PAGE:
Runge pleads guilty in film probe
Lee Rood • Des Moines Register
In a surprise move, Minnesota filmmaker Wendy Weiner Runge pleaded guilty late Wednesday to a felony charge just as attorneys on both sides of her case had rested.
Her 11th-hour plea agreement with prosecutors means Runge, 45, will likely face less time in prison than she would have if convicted on all five felony counts brought against her by Iowa’s Attorney General.
Before she agreed to take the plea, the novice filmmaker who created Polynation Pictures with three partners could have faced anywhere from 10 years to 65 behind bars.
Instead, she pleaded guilty to first-degree fraudulent practices in connection with proposed films she had planned in 2009 called “Forever” and “Run.” The charge to which she pleaded guilty did not apply to “The Scientist.”
Runge admitted in court that she made false statements to the state to procure state tax credits for both projects.
“At the time that what I was directed to do so by Tom Wheeler,” she said.Runge said little else during her plea other than “yes sir,” “no sir” and “I do” and “I understand” to Judge Douglas Staskal.
Runge’s trial lasted a week and a half. An Omaha native and mother of four, she was accused of inflating the costs of the 2008 film “The Scientist” and the other projects she had in the works when Iowa’s film program was suspended in 2009.
An expert witness for the prosecution said during her trial there would be no possible explanation for production costs on “The Scientist” to balloon 10-fold, from $55,000 to $250,000. He also said most filmmakers would never submit more than one project for film incentives; Runge submitted about a dozen just before Iowa’s were capped in 2009.
Runge’s case will likely be followed in late March by one involving Dennis Brouse, a public television personality from Nebraska who took home most of the $32 million in tax credits awarded before the program was shut down. Bruce Heppner Elgin, an Iowa filmmaker, also is charged by state prosecutors in the ongoing case.
Two of Runge’s partners, Matthias Saunders and Chad Brandau, have taken plea agreements. Their sentences will be scheduled now that Runge’s case is over.
Felony charges against Zach LeBeau, a screenwriter who was heavily involved in claims made to the state, were dropped in exchange for his early cooperation in the case.
Cases involving Bettendorf tax credit broker Chad Witter and fired film chief Tom Wheeler, scheduled for March, are expected to be delayed.
A civil case seeking to recoup state dollars lost to Runge and her partner, including Witter, is still pending.
On Wednesday afternoon, one of Runge’s lawyers testified that Iowa’s new Secretary of State provided no legal advice to a Minnesota filmmaker accused of felony theft and fraud in the film fiasco.
Jeffrey Coats, a partner in the Council Bluffs law firm that defendant Wendy Weiner Runge hired to create her company, said fellow partner Matthew Schultz was a family law specialist who never got involved with two other partners.
Rumors have swirled about what, if any, culpability Schultz might have had since before the Republican was elected in January.
[Hat Tip: The Other DK.]
Update 9:45 pm CST – The following email was sent today by Runge to her email list of supporters:
My dearest friends and family, as the bracha from Reb Michel Twerski directed: We have emerged VICTORIOUS!!

DATA PROVIDED:
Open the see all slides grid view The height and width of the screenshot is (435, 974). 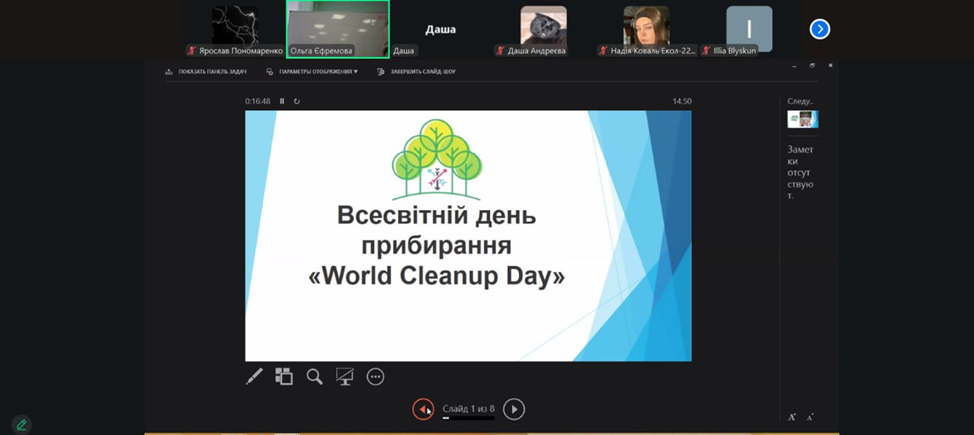pos(284,377)
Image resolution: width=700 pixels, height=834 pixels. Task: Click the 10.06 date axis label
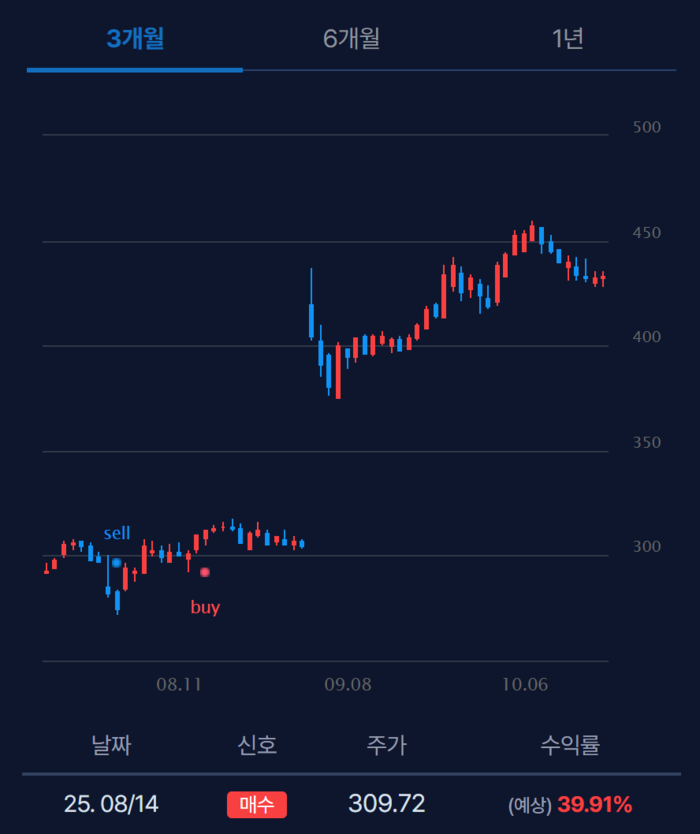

PROBLEMS TO WORK ON:
(1) Copy the passage of the Runge plea article from "Runge’s case will" to "in the case.".
(2) In the Runge plea article, what did the prosecution's expert witness say the production costs of "The Scientist" grew from and to?

IN RESPONSE:
(1)
Runge’s case will likely be followed in late March by one involving Dennis Brouse, a public television personality from Nebraska who took home most of the $32 million in tax credits awarded before the program was shut down. Bruce Heppner Elgin, an Iowa filmmaker, also is charged by state prosecutors in the ongoing case.
Two of Runge’s partners, Matthias Saunders and Chad Brandau, have taken plea agreements. Their sentences will be scheduled now that Runge’s case is over.
Felony charges against Zach LeBeau, a screenwriter who was heavily involved in claims made to the state, were dropped in exchange for his early cooperation in the case.

(2) From $55,000 to $250,000.